Dataset records:
----
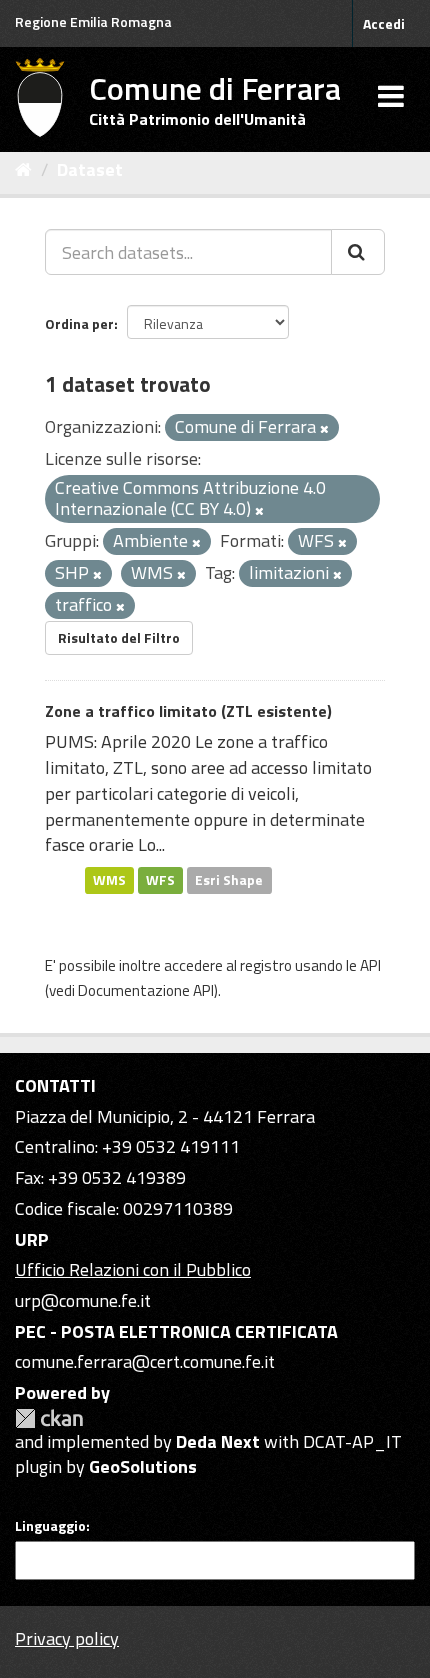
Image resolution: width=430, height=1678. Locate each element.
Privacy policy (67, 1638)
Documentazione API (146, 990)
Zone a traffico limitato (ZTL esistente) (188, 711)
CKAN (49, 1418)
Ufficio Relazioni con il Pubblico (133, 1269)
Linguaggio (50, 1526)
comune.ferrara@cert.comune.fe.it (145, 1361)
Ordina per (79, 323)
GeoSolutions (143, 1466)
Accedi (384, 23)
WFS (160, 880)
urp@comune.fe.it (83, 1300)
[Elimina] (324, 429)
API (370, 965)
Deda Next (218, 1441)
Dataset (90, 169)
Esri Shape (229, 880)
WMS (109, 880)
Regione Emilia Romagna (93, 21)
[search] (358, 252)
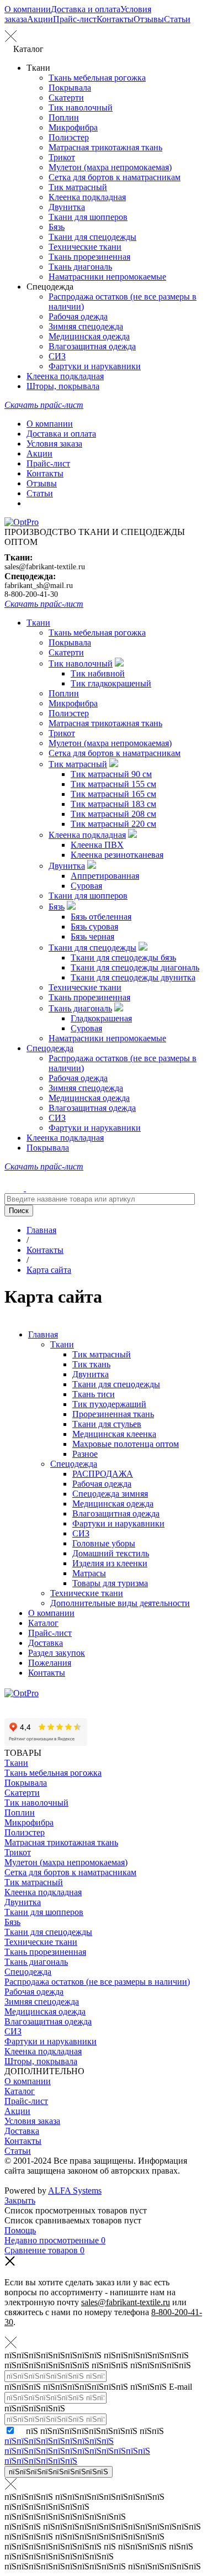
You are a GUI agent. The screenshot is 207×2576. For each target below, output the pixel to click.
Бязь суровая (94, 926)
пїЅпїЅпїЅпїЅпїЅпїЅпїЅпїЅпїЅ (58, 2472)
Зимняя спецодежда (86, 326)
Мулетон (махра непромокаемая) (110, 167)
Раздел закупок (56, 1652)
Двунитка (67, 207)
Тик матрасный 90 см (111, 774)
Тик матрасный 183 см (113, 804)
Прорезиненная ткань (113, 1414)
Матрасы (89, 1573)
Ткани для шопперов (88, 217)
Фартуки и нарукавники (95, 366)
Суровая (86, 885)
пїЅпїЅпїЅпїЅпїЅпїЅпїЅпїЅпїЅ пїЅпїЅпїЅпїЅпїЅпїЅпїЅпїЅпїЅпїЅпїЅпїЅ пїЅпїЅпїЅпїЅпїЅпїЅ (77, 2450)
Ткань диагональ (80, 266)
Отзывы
----
Exercise aim: Reproduce every line from the preceding data in which the word "матрасный" can be found.

The completed task:
Тик матрасный 90 см (111, 774)
Тик матрасный 183 см (113, 804)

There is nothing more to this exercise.